**TASK BRIEF:** Turn all the items below into a numbered list, skipping any blank lines.

---------- DATA LISTING ----------

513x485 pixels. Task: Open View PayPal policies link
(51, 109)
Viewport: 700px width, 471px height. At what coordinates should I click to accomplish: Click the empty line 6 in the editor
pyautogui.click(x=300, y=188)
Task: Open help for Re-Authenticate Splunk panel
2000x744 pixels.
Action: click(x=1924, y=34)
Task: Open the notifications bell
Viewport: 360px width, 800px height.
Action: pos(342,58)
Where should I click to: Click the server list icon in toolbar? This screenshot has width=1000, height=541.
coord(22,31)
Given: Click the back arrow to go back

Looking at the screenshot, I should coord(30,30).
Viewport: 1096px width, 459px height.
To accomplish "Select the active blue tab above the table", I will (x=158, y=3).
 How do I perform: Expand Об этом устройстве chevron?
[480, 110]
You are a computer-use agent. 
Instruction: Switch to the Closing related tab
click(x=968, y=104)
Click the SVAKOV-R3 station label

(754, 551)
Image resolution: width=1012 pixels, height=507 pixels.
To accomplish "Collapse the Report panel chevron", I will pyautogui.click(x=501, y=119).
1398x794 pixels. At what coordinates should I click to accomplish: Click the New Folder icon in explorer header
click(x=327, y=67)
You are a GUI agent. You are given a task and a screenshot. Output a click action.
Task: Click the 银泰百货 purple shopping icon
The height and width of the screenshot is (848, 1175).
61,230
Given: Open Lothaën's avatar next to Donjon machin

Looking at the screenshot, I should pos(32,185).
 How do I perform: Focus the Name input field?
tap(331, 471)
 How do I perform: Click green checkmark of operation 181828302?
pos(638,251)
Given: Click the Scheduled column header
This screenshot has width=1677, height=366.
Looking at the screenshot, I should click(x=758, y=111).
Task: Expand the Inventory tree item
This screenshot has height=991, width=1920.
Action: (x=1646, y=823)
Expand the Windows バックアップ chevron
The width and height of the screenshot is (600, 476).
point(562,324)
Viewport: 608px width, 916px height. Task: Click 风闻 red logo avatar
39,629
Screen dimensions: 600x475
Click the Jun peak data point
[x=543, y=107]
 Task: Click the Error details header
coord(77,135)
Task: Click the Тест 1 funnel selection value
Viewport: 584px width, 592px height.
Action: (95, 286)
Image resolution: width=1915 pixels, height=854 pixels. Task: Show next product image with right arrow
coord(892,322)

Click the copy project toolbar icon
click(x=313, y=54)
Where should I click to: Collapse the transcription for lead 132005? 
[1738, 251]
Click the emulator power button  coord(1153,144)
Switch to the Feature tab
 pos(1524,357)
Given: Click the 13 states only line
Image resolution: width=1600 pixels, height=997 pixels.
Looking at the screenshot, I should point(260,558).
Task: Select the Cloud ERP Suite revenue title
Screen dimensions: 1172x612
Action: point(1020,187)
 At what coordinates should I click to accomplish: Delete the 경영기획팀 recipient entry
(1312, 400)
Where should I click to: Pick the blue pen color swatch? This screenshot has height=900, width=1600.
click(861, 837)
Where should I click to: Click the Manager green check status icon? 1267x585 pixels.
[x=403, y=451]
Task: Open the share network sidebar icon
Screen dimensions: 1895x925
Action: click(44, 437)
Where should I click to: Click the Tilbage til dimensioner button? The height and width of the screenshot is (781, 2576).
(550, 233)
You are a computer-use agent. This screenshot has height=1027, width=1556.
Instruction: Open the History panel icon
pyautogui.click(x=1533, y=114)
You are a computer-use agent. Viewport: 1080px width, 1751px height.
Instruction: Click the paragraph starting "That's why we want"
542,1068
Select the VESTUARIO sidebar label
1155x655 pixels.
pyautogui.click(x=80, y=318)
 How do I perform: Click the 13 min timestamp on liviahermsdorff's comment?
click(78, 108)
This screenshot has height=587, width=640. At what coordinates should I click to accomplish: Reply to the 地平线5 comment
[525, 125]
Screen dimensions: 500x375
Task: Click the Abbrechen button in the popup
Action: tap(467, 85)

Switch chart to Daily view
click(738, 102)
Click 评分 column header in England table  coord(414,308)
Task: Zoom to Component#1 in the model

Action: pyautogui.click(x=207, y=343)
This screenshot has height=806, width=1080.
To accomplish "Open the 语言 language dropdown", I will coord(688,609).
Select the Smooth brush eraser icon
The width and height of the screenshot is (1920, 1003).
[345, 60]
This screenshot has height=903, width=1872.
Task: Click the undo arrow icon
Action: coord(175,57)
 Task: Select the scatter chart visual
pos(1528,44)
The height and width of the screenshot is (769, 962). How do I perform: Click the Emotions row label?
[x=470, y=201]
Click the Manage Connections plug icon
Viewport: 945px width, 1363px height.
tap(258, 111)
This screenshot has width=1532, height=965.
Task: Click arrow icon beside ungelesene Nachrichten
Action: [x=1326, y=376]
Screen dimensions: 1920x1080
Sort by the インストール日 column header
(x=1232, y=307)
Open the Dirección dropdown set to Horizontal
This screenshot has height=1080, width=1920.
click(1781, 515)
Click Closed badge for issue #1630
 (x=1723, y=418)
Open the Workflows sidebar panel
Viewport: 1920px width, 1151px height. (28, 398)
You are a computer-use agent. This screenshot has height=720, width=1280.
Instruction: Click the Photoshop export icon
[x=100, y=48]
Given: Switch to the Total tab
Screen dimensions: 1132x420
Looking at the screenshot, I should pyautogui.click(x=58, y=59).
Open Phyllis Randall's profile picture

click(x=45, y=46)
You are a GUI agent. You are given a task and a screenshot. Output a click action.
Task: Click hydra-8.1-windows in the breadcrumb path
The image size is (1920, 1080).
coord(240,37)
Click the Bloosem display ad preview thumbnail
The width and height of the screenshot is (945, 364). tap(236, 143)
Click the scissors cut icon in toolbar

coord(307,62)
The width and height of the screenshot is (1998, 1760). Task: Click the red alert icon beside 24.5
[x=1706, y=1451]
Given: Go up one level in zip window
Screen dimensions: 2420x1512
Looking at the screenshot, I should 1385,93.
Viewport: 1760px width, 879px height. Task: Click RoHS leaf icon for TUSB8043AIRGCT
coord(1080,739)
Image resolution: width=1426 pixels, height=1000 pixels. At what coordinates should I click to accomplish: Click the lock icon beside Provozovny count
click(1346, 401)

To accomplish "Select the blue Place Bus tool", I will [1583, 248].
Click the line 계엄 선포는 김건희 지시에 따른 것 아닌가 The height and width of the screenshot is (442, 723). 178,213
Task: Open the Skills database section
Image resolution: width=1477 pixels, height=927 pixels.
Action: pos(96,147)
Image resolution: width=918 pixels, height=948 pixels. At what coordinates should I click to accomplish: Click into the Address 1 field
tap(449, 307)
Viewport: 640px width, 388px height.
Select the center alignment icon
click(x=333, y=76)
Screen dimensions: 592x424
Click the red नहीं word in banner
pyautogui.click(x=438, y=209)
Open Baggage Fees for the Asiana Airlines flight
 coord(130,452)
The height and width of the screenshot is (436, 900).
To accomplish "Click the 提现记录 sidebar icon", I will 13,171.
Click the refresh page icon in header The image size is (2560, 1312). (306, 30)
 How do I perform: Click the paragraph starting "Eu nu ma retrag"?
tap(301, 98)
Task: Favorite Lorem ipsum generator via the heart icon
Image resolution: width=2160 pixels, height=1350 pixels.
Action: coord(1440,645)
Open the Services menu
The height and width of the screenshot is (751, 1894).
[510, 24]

----------

**EXPECTED ANSWER:**
1. 513x485 pixels. Task: Open View PayPal policies link
2. (51, 109)
3. Viewport: 700px width, 471px height. At what coordinates should I click to accomplish: Click the empty line 6 in the editor
4. pyautogui.click(x=300, y=188)
5. Task: Open help for Re-Authenticate Splunk panel
6. 2000x744 pixels.
7. Action: click(x=1924, y=34)
8. Task: Open the notifications bell
9. Viewport: 360px width, 800px height.
10. Action: pos(342,58)
11. Where should I click to: Click the server list icon in toolbar? This screenshot has width=1000, height=541.
12. coord(22,31)
13. Given: Click the back arrow to go back
14. Looking at the screenshot, I should coord(30,30).
15. Viewport: 1096px width, 459px height.
16. To accomplish "Select the active blue tab above the table", I will (x=158, y=3).
17.  How do I perform: Expand Об этом устройстве chevron?
18. [480, 110]
19. You are a computer-use agent. 
20. Instruction: Switch to the Closing related tab
21. click(x=968, y=104)
22. Click the SVAKOV-R3 station label
23. (754, 551)
24. Image resolution: width=1012 pixels, height=507 pixels.
25. To accomplish "Collapse the Report panel chevron", I will pyautogui.click(x=501, y=119).
26. 1398x794 pixels. At what coordinates should I click to accomplish: Click the New Folder icon in explorer header
27. click(x=327, y=67)
28. You are a GUI agent. You are given a task and a screenshot. Output a click action.
29. Task: Click the 银泰百货 purple shopping icon
30. The height and width of the screenshot is (848, 1175).
31. 61,230
32. Given: Open Lothaën's avatar next to Donjon machin
33. Looking at the screenshot, I should pos(32,185).
34.  How do I perform: Focus the Name input field?
35. tap(331, 471)
36.  How do I perform: Click green checkmark of operation 181828302?
37. pos(638,251)
38. Given: Click the Scheduled column header
39. This screenshot has width=1677, height=366.
40. Looking at the screenshot, I should click(x=758, y=111).
41. Task: Expand the Inventory tree item
42. This screenshot has height=991, width=1920.
43. Action: (x=1646, y=823)
44. Expand the Windows バックアップ chevron
45. The width and height of the screenshot is (600, 476).
46. point(562,324)
47. Viewport: 608px width, 916px height. Task: Click 风闻 red logo avatar
48. 39,629
49. Screen dimensions: 600x475
50. Click the Jun peak data point
51. [x=543, y=107]
52.  Task: Click the Error details header
53. coord(77,135)
54. Task: Click the Тест 1 funnel selection value
55. Viewport: 584px width, 592px height.
56. Action: (95, 286)
57. Image resolution: width=1915 pixels, height=854 pixels. Task: Show next product image with right arrow
58. coord(892,322)
59. Click the copy project toolbar icon
60. click(x=313, y=54)
61. Where should I click to: Collapse the transcription for lead 132005? 
62. [1738, 251]
63. Click the emulator power button  coord(1153,144)
64. Switch to the Feature tab
65.  pos(1524,357)
66. Given: Click the 13 states only line
67. Image resolution: width=1600 pixels, height=997 pixels.
68. Looking at the screenshot, I should point(260,558).
69. Task: Select the Cloud ERP Suite revenue title
70. Screen dimensions: 1172x612
71. Action: point(1020,187)
72.  At what coordinates should I click to accomplish: Delete the 경영기획팀 recipient entry
73. (1312, 400)
74. Where should I click to: Pick the blue pen color swatch? This screenshot has height=900, width=1600.
75. click(861, 837)
76. Where should I click to: Click the Manager green check status icon? 1267x585 pixels.
77. [x=403, y=451]
78. Task: Open the share network sidebar icon
79. Screen dimensions: 1895x925
80. Action: click(44, 437)
81. Where should I click to: Click the Tilbage til dimensioner button? The height and width of the screenshot is (781, 2576).
82. (550, 233)
83. You are a computer-use agent. This screenshot has height=1027, width=1556.
84. Instruction: Open the History panel icon
85. pyautogui.click(x=1533, y=114)
86. You are a computer-use agent. Viewport: 1080px width, 1751px height.
87. Instruction: Click the paragraph starting "That's why we want"
88. 542,1068
89. Select the VESTUARIO sidebar label
90. 1155x655 pixels.
91. pyautogui.click(x=80, y=318)
92.  How do I perform: Click the 13 min timestamp on liviahermsdorff's comment?
93. click(78, 108)
94. This screenshot has height=587, width=640. At what coordinates should I click to accomplish: Reply to the 地平线5 comment
95. [525, 125]
96. Screen dimensions: 500x375
97. Task: Click the Abbrechen button in the popup
98. Action: tap(467, 85)
99. Switch chart to Daily view
100. click(738, 102)
101. Click 评分 column header in England table  coord(414,308)
102. Task: Zoom to Component#1 in the model
103. Action: pyautogui.click(x=207, y=343)
104. This screenshot has height=806, width=1080.
105. To accomplish "Open the 语言 language dropdown", I will coord(688,609).
106. Select the Smooth brush eraser icon
107. The width and height of the screenshot is (1920, 1003).
108. [345, 60]
109. This screenshot has height=903, width=1872.
110. Task: Click the undo arrow icon
111. Action: coord(175,57)
112.  Task: Select the scatter chart visual
113. pos(1528,44)
114. The height and width of the screenshot is (769, 962). How do I perform: Click the Emotions row label?
115. [x=470, y=201]
116. Click the Manage Connections plug icon
117. Viewport: 945px width, 1363px height.
118. tap(258, 111)
119. This screenshot has width=1532, height=965.
120. Task: Click arrow icon beside ungelesene Nachrichten
121. Action: [x=1326, y=376]
122. Screen dimensions: 1920x1080
123. Sort by the インストール日 column header
124. (x=1232, y=307)
125. Open the Dirección dropdown set to Horizontal
126. This screenshot has height=1080, width=1920.
127. click(1781, 515)
128. Click Closed badge for issue #1630
129.  (x=1723, y=418)
130. Open the Workflows sidebar panel
131. Viewport: 1920px width, 1151px height. (28, 398)
132. You are a computer-use agent. This screenshot has height=720, width=1280.
133. Instruction: Click the Photoshop export icon
134. [x=100, y=48]
135. Given: Switch to the Total tab
136. Screen dimensions: 1132x420
137. Looking at the screenshot, I should pyautogui.click(x=58, y=59).
138. Open Phyllis Randall's profile picture
139. click(x=45, y=46)
140. You are a GUI agent. You are given a task and a screenshot. Output a click action.
141. Task: Click hydra-8.1-windows in the breadcrumb path
142. The image size is (1920, 1080).
143. coord(240,37)
144. Click the Bloosem display ad preview thumbnail
145. The width and height of the screenshot is (945, 364). tap(236, 143)
146. Click the scissors cut icon in toolbar
147. coord(307,62)
148. The width and height of the screenshot is (1998, 1760). Task: Click the red alert icon beside 24.5
149. [x=1706, y=1451]
150. Given: Go up one level in zip window
151. Screen dimensions: 2420x1512
152. Looking at the screenshot, I should 1385,93.
153. Viewport: 1760px width, 879px height. Task: Click RoHS leaf icon for TUSB8043AIRGCT
154. coord(1080,739)
155. Image resolution: width=1426 pixels, height=1000 pixels. At what coordinates should I click to accomplish: Click the lock icon beside Provozovny count
156. click(1346, 401)
157. To accomplish "Select the blue Place Bus tool", I will [1583, 248].
158. Click the line 계엄 선포는 김건희 지시에 따른 것 아닌가 The height and width of the screenshot is (442, 723). 178,213
159. Task: Open the Skills database section
160. Image resolution: width=1477 pixels, height=927 pixels.
161. Action: pos(96,147)
162. Image resolution: width=918 pixels, height=948 pixels. At what coordinates should I click to accomplish: Click into the Address 1 field
163. tap(449, 307)
164. Viewport: 640px width, 388px height.
165. Select the center alignment icon
166. click(x=333, y=76)
167. Screen dimensions: 592x424
168. Click the red नहीं word in banner
169. pyautogui.click(x=438, y=209)
170. Open Baggage Fees for the Asiana Airlines flight
171.  coord(130,452)
172. The height and width of the screenshot is (436, 900).
173. To accomplish "Click the 提现记录 sidebar icon", I will 13,171.
174. Click the refresh page icon in header The image size is (2560, 1312). (306, 30)
175.  How do I perform: Click the paragraph starting "Eu nu ma retrag"?
176. tap(301, 98)
177. Task: Favorite Lorem ipsum generator via the heart icon
178. Image resolution: width=2160 pixels, height=1350 pixels.
179. Action: coord(1440,645)
180. Open the Services menu
181. The height and width of the screenshot is (751, 1894).
182. [510, 24]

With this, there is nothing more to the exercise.